Here's my 2 cents for what its worth, and please realize I'm NOT bashing anyone here, just giving my perspective as someone who's been out for a relatively LONG time. :D

Coming from an "older" lesbian who's been out since the mid 70's (and who vaguely actually remembers the Stonewall Riots), I can tell you I've seen the trends come and go a LOT in the last 25+ years. In fact, this was just the discussion a group of us had at a 'new' woman's bar that opened here in Baltimore a few weeks ago. The bar is actually one that was open over 30 years ago-closed in the 90's- and reopened by the original owners who saw a need for a 'safe' place for older lesbians to socialize. Many people MY age (early 40's) cant stand the 2 woman's bars partly BECAUSE of the assumption of roles that is pushed on us by the younger crowd, that is the 18- say the 28 year olds....usually either just coming out, or "playing" at finding out who they are. At one 'woman's' bar in particular, the crowd is usually 18-25, and bi, and they bring their straight boyfriends who spend the evening getting drunker and drunker, and end up in arguments with the older lesbians......usually the ones they admittedly refer to as "dykes", or "butches", and actually think its acceptable to refer to us that way before they know us. The women that own that particular bar would say to us that they wanted us to come there, and what could they do to make it a more pleasant place for the older women too? ....... hmmmmm...... okay, that's a totally different subject delving more into age and morals than butch/femme :? :wink: .

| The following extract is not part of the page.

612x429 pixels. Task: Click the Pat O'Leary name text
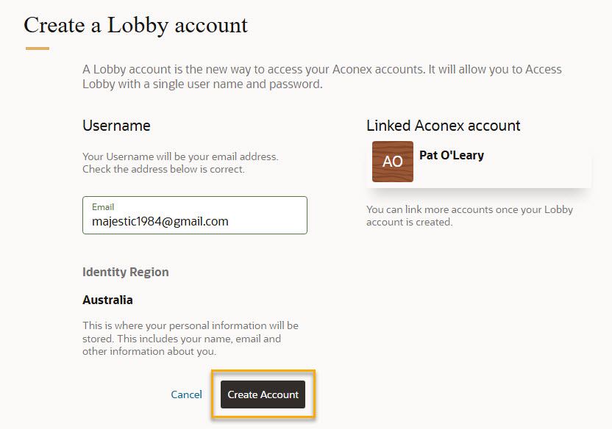pos(452,155)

When I was coming out in the mid 70's, the only women in my area that really identified as 'butch' or 'femme' were the older women, the ones that came out in the 50's or 60's, so much of what I knew about it, I knew from them.....from their spoken history's, and from books like Stone Butch Blues and Ann Bannon novels. I've always thought of the labels as something that originated out of a necessity, a means to be out and survive with minimal harassment from the 'straight' world, especially in the 50's and early 60's. By the time I came out, it wasn't "cool" to identify either way, not out loud anyway. AND this could have been just a local cultural thing too. But all in all, it wasn't something that we really talked about other than in passing. Not that appearances didn't put some kind of a label on us, but ........ it just didn't matter. My ex was a gorgeous (to me) shorthaired, muscular, tattoo'd carpenter that rode a motorcycle. First glance said "butch", but DAMN that woman could wear a dress! :lol: And people that knew her (or took the time to get past the surface), knew this, and never said one word one way or another. Maybe it was the era of NOW and ERA, but .... nobody gave a shit.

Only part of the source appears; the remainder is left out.